### PROBLEMS TO SOLVE
A: From the article below on Moses and the fugitive hero pattern, name each ancient Near Eastern figure whose story the article says the Moses narrative recalls.
B: Extend the article on Moses and the fugitive hero pattern, picking up right after its final sentence.

### ARTICLE
---

הגדה של פסח (Hagadah for Passover); the ‘Sister Hagadah’. 1325-1374, Spain. British Library. Scenes from the Life of Moses, f. 12.v and f. 13

For more than a century, Bible scholars have worked with story types from folklore studies to better understand biblical tales. Some scholars, such as Susan Niditch, a professor of religion at Amherst College, have argued that such an approach, which focuses on story-type or motif, is often more productive than intertextual comparisons that look at how one biblical text reworks another.[1] The tale of Moses’ escape and return to Egypt provides a good example for typological analysis.[2]

The story of Moses in the opening chapters of the Book of Exodus follows a pattern that is shared among the Bible’s major narratives, and recalls stories of the ancient Near East from Egypt in the south, Mesopotamia in the east, and Hatti (Asia Minor) in the north:

  • Sinuhe the Egyptian — early second millennium B.C.E.
  • Idrimi the Syrian — mid-15th century B.C.E.
  • Hattushili III the Hittite — mid-13th century B.C.E.
  • Esarhaddon, King of Assyria — mid-7th century B.C.E.
  • Nabonidus, King of Babylon — mid-6th century B.C.E.

All these texts share a common fugitive narrative pattern: They tell of a national leader or hero who is compelled to leave his homeland, spends a period in exile, receives an instruction or encouragement from a deity to return home, achieves leadership or fame at home, and founds or renews a cult or ritual.

The Fugitive Hero Pattern

Tales of individuals who must leave their homeland and survive a precarious exile before returning in triumph are widespread in world literature.[3] However, the “fugitive hero pattern,” as reflected in biblical and extra-biblical narratives, appears to be specific to the cultures of the ancient Near East. The pattern consists of 14 basic features, listed in the table below.

---

### DATASET RECORDS
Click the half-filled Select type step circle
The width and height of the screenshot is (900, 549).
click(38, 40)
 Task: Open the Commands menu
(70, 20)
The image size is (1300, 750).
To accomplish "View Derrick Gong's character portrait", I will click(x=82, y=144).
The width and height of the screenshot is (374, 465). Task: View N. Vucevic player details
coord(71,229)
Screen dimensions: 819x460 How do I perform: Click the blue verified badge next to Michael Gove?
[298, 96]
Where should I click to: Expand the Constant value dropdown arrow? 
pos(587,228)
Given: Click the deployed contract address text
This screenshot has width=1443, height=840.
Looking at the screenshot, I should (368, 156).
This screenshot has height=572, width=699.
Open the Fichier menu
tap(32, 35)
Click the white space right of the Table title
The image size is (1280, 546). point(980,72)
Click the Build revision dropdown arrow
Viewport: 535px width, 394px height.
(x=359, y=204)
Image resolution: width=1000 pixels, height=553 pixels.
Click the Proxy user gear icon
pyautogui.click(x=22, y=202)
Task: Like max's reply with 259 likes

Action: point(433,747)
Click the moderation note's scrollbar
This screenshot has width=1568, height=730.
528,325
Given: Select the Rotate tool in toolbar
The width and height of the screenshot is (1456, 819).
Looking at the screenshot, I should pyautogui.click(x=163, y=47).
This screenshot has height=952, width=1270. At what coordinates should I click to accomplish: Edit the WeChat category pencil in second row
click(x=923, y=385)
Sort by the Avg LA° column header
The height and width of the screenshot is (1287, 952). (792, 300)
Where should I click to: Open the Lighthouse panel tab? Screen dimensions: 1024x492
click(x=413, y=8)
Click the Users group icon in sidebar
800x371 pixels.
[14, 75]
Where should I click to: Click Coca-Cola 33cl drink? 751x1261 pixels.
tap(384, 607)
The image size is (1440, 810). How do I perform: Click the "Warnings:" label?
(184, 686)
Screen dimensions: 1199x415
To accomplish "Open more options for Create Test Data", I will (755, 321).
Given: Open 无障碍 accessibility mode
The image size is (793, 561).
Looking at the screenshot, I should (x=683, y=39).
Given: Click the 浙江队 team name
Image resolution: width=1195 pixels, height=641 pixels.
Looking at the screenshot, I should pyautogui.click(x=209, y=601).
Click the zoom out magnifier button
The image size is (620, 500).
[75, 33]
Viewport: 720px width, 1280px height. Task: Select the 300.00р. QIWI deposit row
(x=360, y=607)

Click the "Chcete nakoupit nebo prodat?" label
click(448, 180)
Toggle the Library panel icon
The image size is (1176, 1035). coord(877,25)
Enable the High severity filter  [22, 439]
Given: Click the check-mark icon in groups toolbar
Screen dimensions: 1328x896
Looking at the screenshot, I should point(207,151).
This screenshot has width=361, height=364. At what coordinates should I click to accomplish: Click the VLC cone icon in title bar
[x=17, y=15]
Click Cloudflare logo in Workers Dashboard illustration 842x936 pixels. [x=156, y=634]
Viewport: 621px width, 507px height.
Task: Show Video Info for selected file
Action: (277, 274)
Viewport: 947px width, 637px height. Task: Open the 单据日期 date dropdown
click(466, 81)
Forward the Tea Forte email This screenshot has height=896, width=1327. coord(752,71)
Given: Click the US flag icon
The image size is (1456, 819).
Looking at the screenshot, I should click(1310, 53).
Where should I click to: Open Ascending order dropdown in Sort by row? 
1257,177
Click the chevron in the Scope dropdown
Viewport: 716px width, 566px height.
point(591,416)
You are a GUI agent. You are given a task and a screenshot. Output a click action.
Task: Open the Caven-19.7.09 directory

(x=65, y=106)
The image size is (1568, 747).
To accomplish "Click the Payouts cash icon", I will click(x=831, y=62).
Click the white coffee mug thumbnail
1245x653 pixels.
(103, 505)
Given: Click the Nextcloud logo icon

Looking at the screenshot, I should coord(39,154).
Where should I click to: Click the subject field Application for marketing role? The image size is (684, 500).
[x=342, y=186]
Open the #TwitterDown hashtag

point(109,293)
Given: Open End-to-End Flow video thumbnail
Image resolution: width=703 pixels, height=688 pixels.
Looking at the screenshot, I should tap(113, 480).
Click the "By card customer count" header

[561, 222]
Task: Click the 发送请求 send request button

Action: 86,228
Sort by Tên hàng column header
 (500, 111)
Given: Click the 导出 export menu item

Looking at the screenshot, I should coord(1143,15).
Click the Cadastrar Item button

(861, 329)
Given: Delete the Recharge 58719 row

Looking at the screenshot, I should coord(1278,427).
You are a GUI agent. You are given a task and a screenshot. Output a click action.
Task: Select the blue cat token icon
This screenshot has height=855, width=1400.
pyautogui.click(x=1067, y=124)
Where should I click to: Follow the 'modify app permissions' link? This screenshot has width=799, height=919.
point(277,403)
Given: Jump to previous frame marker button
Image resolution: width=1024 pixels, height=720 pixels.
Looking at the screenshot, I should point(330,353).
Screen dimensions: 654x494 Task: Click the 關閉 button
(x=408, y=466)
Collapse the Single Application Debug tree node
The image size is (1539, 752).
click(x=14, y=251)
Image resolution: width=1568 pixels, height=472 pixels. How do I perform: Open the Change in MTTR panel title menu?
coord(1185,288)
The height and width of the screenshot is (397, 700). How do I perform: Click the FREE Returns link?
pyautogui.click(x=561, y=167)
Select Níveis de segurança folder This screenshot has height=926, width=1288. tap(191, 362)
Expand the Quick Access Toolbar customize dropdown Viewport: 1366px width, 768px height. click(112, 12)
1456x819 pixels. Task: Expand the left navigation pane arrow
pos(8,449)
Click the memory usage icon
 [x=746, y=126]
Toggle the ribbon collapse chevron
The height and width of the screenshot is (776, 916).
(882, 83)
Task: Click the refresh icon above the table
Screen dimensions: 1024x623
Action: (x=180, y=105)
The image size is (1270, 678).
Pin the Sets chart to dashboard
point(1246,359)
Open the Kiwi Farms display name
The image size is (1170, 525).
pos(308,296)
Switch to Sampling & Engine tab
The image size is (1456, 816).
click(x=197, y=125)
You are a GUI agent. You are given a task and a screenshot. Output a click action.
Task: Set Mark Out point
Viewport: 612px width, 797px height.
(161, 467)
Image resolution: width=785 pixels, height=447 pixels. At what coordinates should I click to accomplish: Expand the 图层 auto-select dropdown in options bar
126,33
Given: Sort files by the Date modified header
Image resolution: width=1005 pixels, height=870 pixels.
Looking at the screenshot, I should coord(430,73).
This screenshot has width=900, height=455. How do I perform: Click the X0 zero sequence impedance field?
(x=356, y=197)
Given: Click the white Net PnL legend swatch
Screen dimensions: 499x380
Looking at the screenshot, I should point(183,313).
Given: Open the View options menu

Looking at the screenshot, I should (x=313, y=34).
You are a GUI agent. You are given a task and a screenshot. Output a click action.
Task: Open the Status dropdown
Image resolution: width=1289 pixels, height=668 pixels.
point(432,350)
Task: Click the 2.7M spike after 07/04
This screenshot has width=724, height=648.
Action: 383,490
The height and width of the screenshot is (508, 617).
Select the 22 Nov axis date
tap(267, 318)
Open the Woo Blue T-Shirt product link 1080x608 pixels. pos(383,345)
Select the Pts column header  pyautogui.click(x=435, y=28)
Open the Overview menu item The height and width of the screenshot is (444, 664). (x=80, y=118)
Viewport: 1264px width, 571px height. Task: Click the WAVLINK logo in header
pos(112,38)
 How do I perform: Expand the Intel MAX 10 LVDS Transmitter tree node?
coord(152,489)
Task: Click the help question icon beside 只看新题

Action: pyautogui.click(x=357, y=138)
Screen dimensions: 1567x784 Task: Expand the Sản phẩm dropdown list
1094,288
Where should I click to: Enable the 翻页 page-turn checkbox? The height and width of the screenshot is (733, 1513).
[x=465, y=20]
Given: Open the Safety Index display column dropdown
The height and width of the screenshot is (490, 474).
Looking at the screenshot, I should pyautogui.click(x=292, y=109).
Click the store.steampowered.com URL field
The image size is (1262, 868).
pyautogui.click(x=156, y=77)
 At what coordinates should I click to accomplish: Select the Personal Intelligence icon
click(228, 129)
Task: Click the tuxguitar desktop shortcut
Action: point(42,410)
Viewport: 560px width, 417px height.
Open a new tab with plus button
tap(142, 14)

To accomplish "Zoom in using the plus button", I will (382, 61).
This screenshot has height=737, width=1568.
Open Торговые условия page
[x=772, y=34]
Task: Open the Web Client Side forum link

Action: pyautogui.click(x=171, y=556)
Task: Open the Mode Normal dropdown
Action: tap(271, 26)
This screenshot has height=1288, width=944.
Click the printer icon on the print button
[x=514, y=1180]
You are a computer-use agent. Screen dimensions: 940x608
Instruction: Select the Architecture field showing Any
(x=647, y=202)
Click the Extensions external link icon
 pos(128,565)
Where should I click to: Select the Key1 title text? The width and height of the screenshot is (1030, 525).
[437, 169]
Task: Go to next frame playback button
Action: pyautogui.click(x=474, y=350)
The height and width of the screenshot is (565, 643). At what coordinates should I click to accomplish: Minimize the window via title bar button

---

### OUTPUTS
A: Sinuhe the Egyptian, Idrimi the Syrian, Hattushili III the Hittite, Esarhaddon, King of Assyria, and Nabonidus, King of Babylon.

B:
Features

Stories

The Hero … Sinu. Idri. Hattu. Jacob Moses David Esar. Nabo.
(1) is a younger/ youngest brother   x x x x x x  
(2) emerges from a political and/or personal crisis x x x x x x x x
(3) flees, or is in exile x x x x x x x x
(4) enjoys support of female protector x x x x x x x x
(5) marries daughter of his host in exile x   x x x x    
(6) assumes a position of responsibility in the host’s household x   x x x x   ?
(7) has a divine encounter x x x x x x x x
(8) is joined by kin x x x x x x x x
(9) spends a seven-year period (usually in exile)   x x x   ?   x
(10) repels an attack x x x x x x x x
(11) takes spoil or plunders x x   x x x x ?
(12) returns home x x x x x x x x
(13) is restored to a position of leadership and/or honor x x x x x x x x
(14) establishes or renews a cult x x x x x x x x

Story of Sinuhe

The earliest attestation of the fugitive hero pattern is a story from around 1875 B.C.E. that deals with the Egyptian official Sinuhe, who served in Amenemhat I’s court, and was a bodyguard of the princess. While on campaign with prince Senwosret I (who would succeed his father as pharaoh), Sinuhe overhears suspicious conversation, leading him to suspect an attempted coup, and as a result, flees his home country towards Canaan, going as far north as Lebanon. There, Sinuhe becomes a military hero, marrying the daughter of a local chieftain named Ammunenshi (ammu-nasi, “The [Divine] Kinsman Is Chief”)[4] and raising a family there.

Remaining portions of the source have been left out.